TL/DR: I can't seem to get the s3 input with cloudtrail codec working if the file is gzipped (which is the default for cloudtrail). It does work if I download the file, unzip it, and upload it back into a different S3 bucket.
Details:
I am usiing logstash 2.2.2.
I started out with a normal cloudtrail bucket created by AWS, and a simple config like this:
input {
s3 {
bucket => "cloudtrail-logs"
codec => cloudtrail {}
}
}
output {
stdout { codec => rubydebug }
}
When I run logstash with --debug, I see this:
S3 input: Adding to objects[] {:key=>"AWSLogs/blahblah/CloudTrail/us-east-1/2016/03/15/blahblah_CloudTrail_us-east-1_20160315T1520Z_qQm4gunsTnNuJosk.json.gz", :level=>:debug, :file=>"logstash/inputs/s3.rb", :line=>"116", :method=>"list_new_files"}
S3 input processing {:bucket=>"cloud-analytics-platform-cloudtrail-logs", :key=>"AWSLogs/blahblah/CloudTrail/us-east-1/2016/03/15/blahblah_CloudTrail_us-east-1_20160315T1520Z_qQm4gunsTnNuJosk.json.gz", :level=>:debug, :file=>"logstash/inputs/s3.rb", :line=>"150", :method=>"process_files"}
S3 input: Download remote file {:remote_key=>"AWSLogs/blahblah/CloudTrail/us-east-1/2016/03/15/blahblah_CloudTrail_us-east-1_20160315T1520Z_qQm4gunsTnNuJosk.json.gz", :local_filename=>"/var/folders/8f/1bjm5vq53c73tjq0yl4560dj1r5f6h/T/logstash/blahblah_CloudTrail_us-east-1_20160315T1520Z_qQm4gunsTnNuJosk.json.gz", :level=>:debug, :file=>"logstash/inputs/s3.rb", :line=>"344", :method=>"download_remote_file"}
Processing file {:filename=>"/var/folders/8f/1bjm5vq53c73tjq0yl4560dj1r5f6h/T/logstash/blahblah_CloudTrail_us-east-1_20160315T1520Z_qQm4gunsTnNuJosk.json.gz", :level=>:debug, :file=>"logstash/inputs/s3.rb", :line=>"182", :method=>"process_local_log"}
Pushing flush onto pipeline {:level=>:debug, :file=>"logstash/pipeline.rb", :line=>"450", :method=>"flush"}
Pushing flush onto pipeline {:level=>:debug, :file=>"logstash/pipeline.rb", :line=>"450", :method=>"flush"}
Pushing flush onto pipeline {:level=>:debug, :file=>"logstash/pipeline.rb", :line=>"450", :method=>"flush"}
And it just keeps printing that last line over and over and never does anything else. If I go look in /var/folders/8f/1bjm5vq53c73tjq0yl4560dj1r5f6h/T/logstash/ I do indeed see a gzipped file, blahblah_CloudTrail_us-east-1_20160315T1520Z_qQm4gunsTnNuJosk.json.gz .
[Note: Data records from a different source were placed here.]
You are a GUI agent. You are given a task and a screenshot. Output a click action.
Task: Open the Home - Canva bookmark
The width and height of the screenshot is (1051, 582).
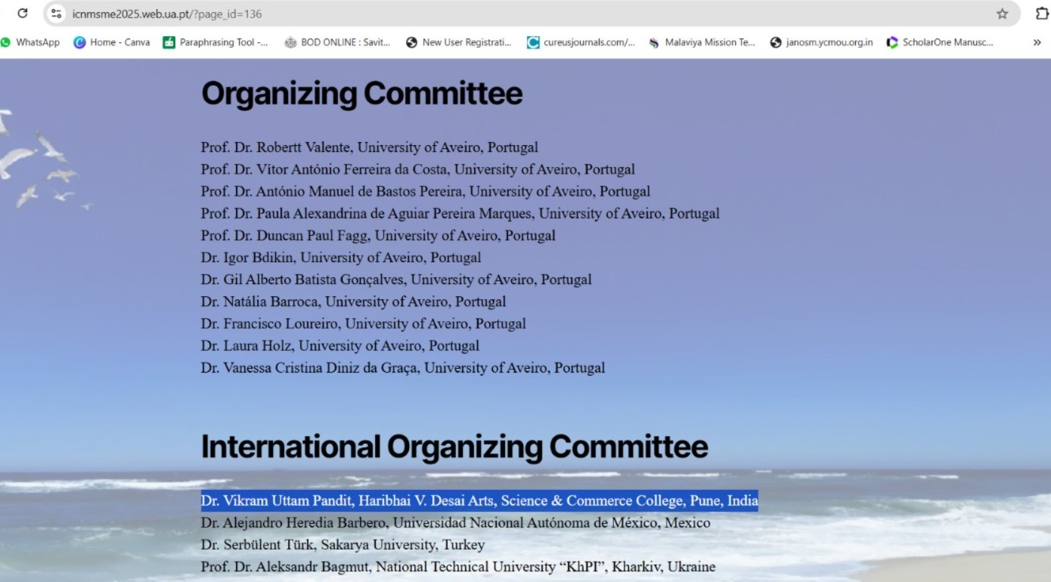(112, 42)
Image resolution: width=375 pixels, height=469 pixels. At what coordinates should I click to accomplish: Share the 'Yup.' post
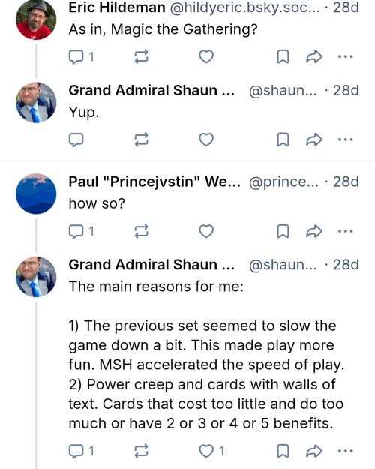coord(314,140)
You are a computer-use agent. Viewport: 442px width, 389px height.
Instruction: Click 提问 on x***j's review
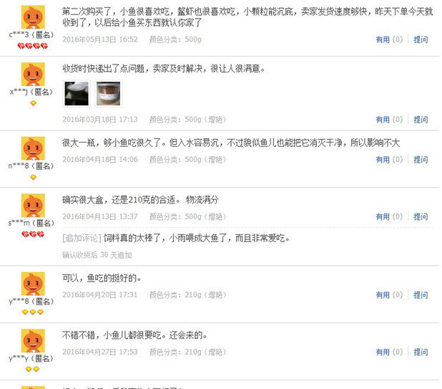coord(421,120)
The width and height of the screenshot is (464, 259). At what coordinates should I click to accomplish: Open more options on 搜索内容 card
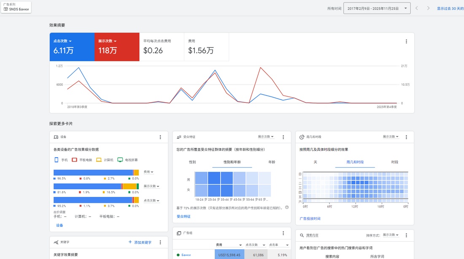406,235
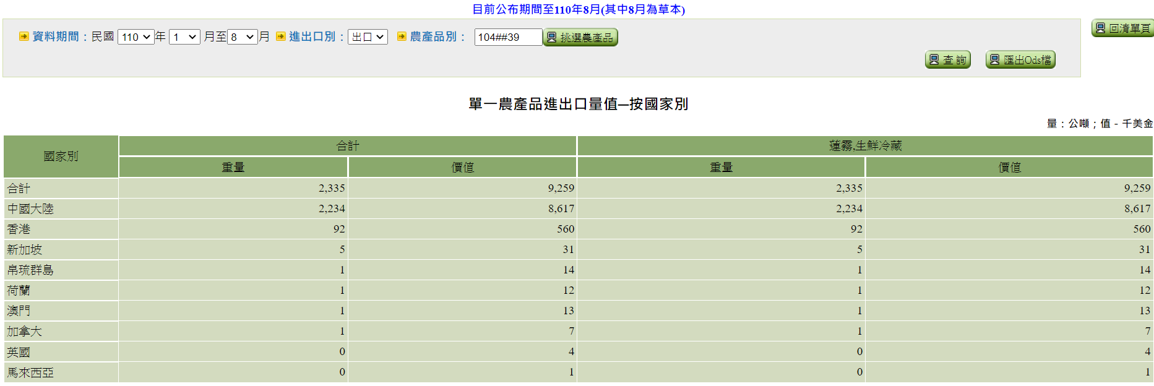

Now, if I unzip this file, and create myself a test bucket, and put the unzipped file into the test bucket, and run logstash pointing at my test bucket, it works fine!
According to the docs at https://www.elastic.co/guide/en/logstash/current/plugins-inputs-s3.html , if the filename ends in .gz then the s3 input should handle it automatically.
What could be the problem? I am pulling my hair out here.